Abstract

In recent years, with the development of 6G networks in mobile computing, the energy consumption of data centers has increased significantly. Therefore, energy saving in data centers has become an important research direction for sustainable computing. High-energy consumption is not only detrimental to the environment but also raises the operating costs. In order to improve the energy and cost aware communication, a new technique called Multivariate Regressive Deep Stochastic Artificial Structure Learning (MRDSASL) is introduced in the 6G network.
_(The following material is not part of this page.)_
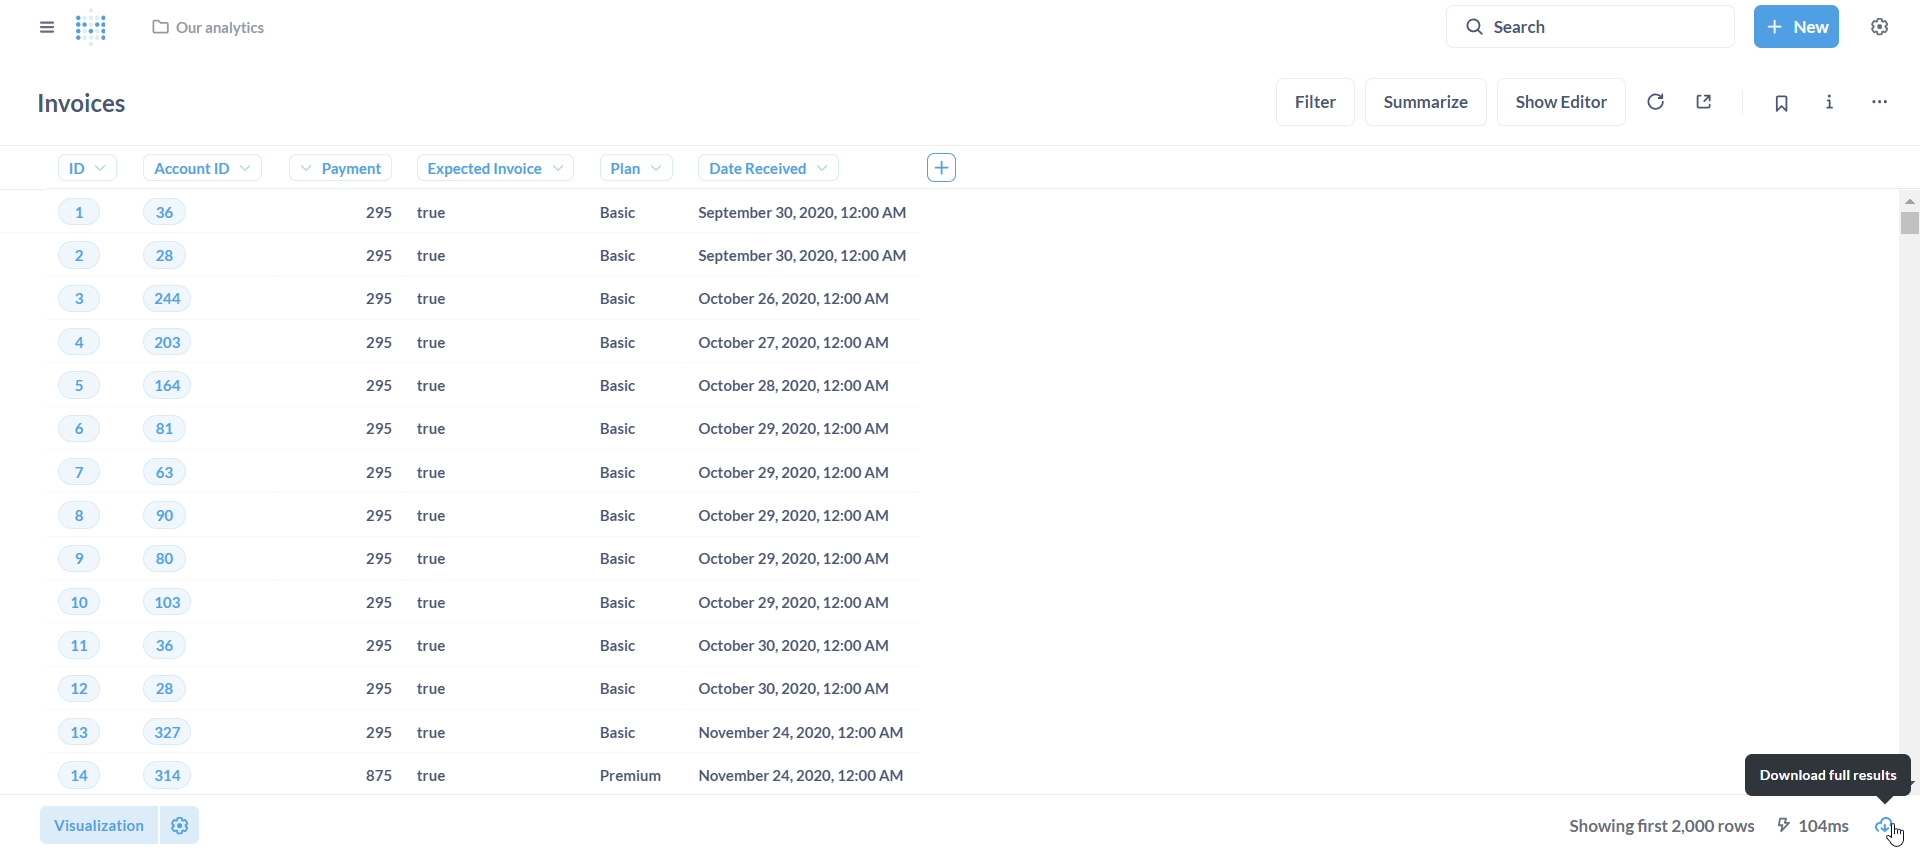  What do you see at coordinates (1654, 101) in the screenshot?
I see `auto-refresh` at bounding box center [1654, 101].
The input layer of deep stochastic artificial Structure Learning receives the several nodes and it transferred into the next layer called hidden layer where the node energy levels are estimated. Followed by, the received signal strength of the nodes is evaluated in the next consecutive hidden layer. Then the spectrum utilization is also measured in the third hidden layer. At last hidden layer, the multivariate regression function is employed to analyze the estimated node status with the threshold. Finally, the soft step activation function finds the efficient nodes through the regression analysis. Based on the deep analysis, the 6G architecture is designed with the efficient nodes. By selecting the node with higher energy, signal strength and spectrum utilization, data communication performance can be improved with minimum cost in 6G network. The simulation assessment of proposal technique and other related works are carried out in terms of metrics namely energy consumption, cost and packet delivery ratio. The simulation result illustrates that the MRDSASL technique improves the packet delivery ratio 12 %, minimizes the energy consumption by 12 %, and reduces the delay 12 % as compared to state-of-the-art works. The assessment and conferred results reveal the improvement of proposed technique in the 6G network.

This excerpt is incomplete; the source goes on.